Officiating this game has to be a very hard gig. Did you guys spend each night with your head in the rule book? I'm pretty sure you'd know more than the average player out there.

Politics in the VGFL seemed pretty constant back then - good clubs folding etc
I knew nothing about all that but was completely obsessed by the game, both locally and in the US. There were some awesome players in the league back then too.
There are alot of different scenario's in the NCAA rule book that makes you appreciate how great/ ridiculously intriguing the game of gridiron is. That's why, that knowing the rules, situations of plays between downs and where to look and determine how much attention to detail is required just blows my mind then you have the dumb old f*€* in the NFL making embarrassing calls that 'we' in the VFGL (back then) would never do, if we did slip up, we'd be reminded/ be showed up in meetings for an example of what to avoid. I officiated in the inaugural State Championships back in 1996 in Canberra, looking back, I thought I blew my chance with certain non-calls I should of made but I had two guys who defended me in why I made the right decision to let that go. I was really surprised I got a SC guersey as I thought two other officials were more competent than I at the time.
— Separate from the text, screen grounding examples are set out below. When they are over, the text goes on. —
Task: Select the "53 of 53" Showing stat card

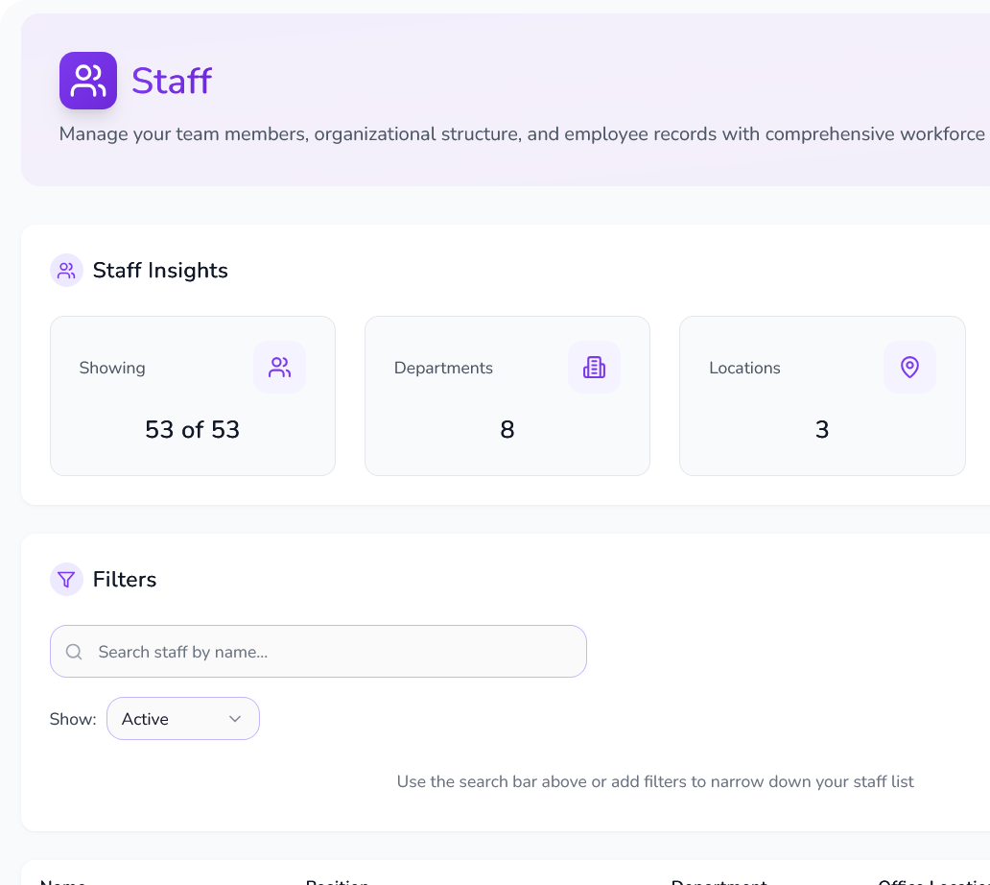Action: pyautogui.click(x=192, y=395)
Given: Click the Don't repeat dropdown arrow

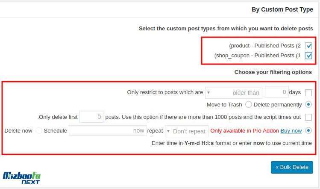Looking at the screenshot, I should 168,131.
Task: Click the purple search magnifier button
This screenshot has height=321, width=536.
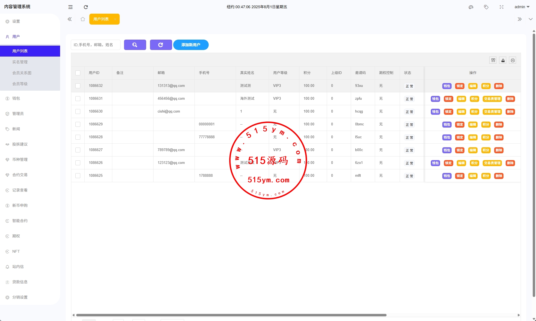Action: pos(135,45)
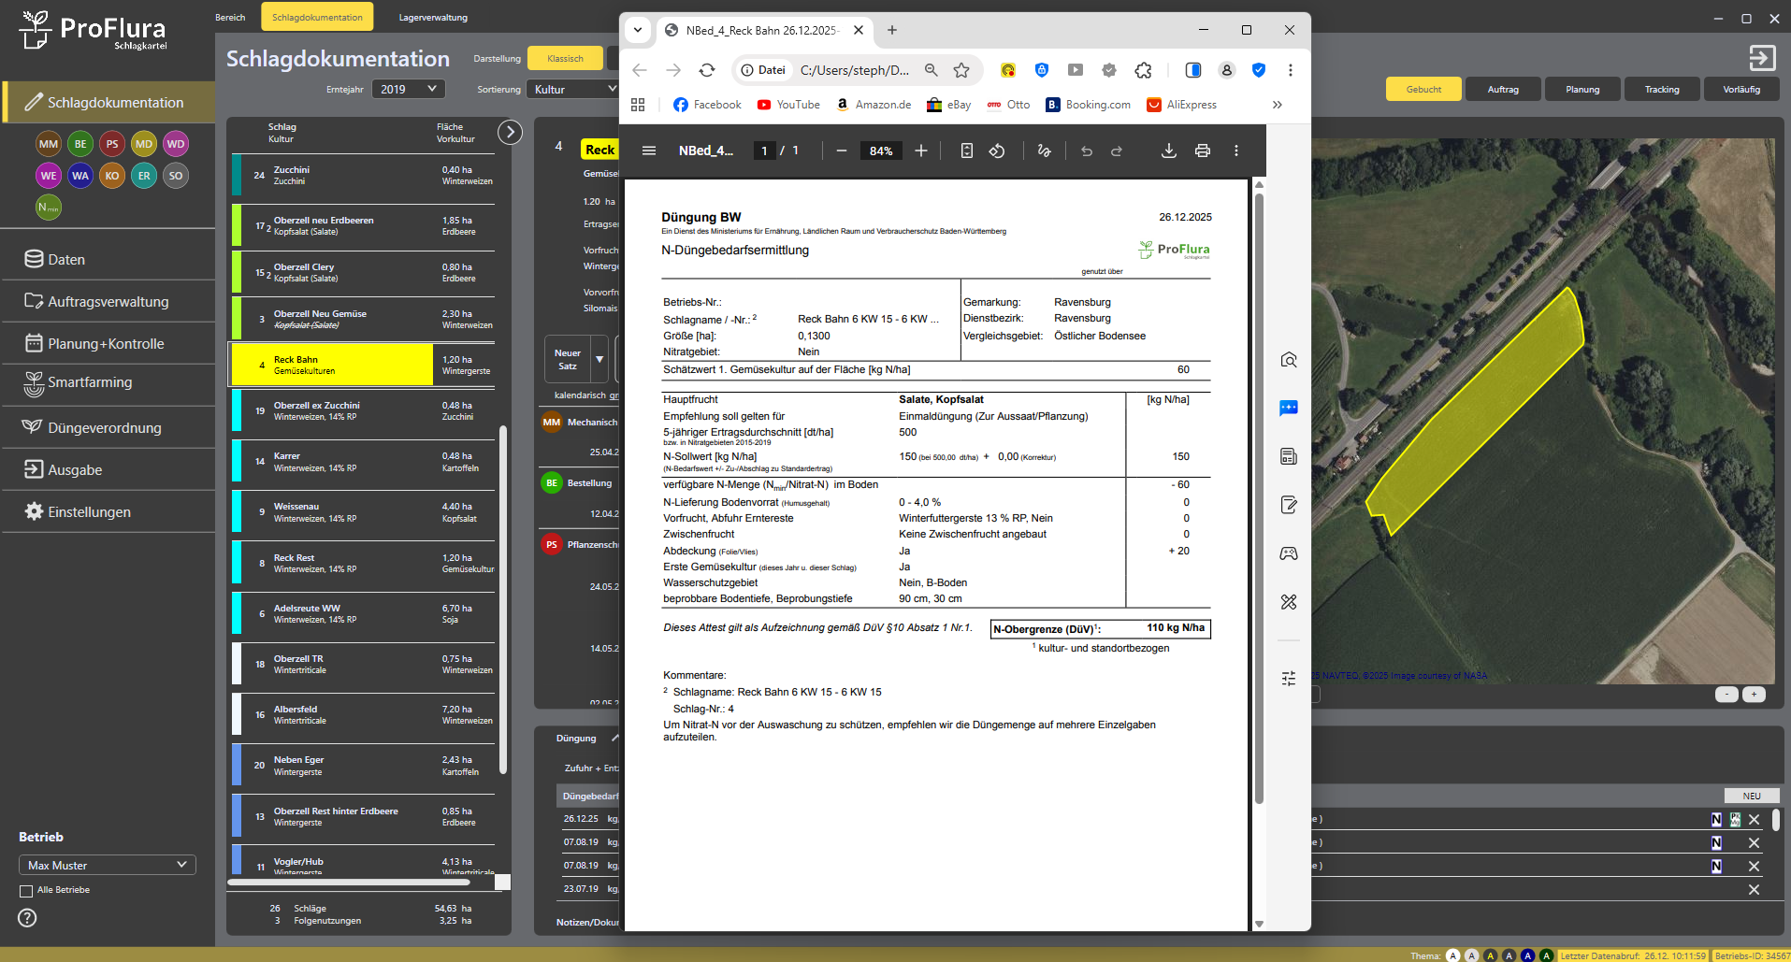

Moving along, the high standard the Victorian guys officiated compared to the rest of the states was poles apart. We were more 'on the spirit of the game' rather than 'double guessing'. Great times had. I enjoyed the commeraidere and understanding more rules/ play situations as the years went on. On the state front, we gathered for fortnightly meetings after work to discuss the rules/ our form and digest many details of team feedback which was important in our development. The scrutiny we had on ourselves was quite intense at times but I was happy that I ticked alot of boxes in getting the duties downpat.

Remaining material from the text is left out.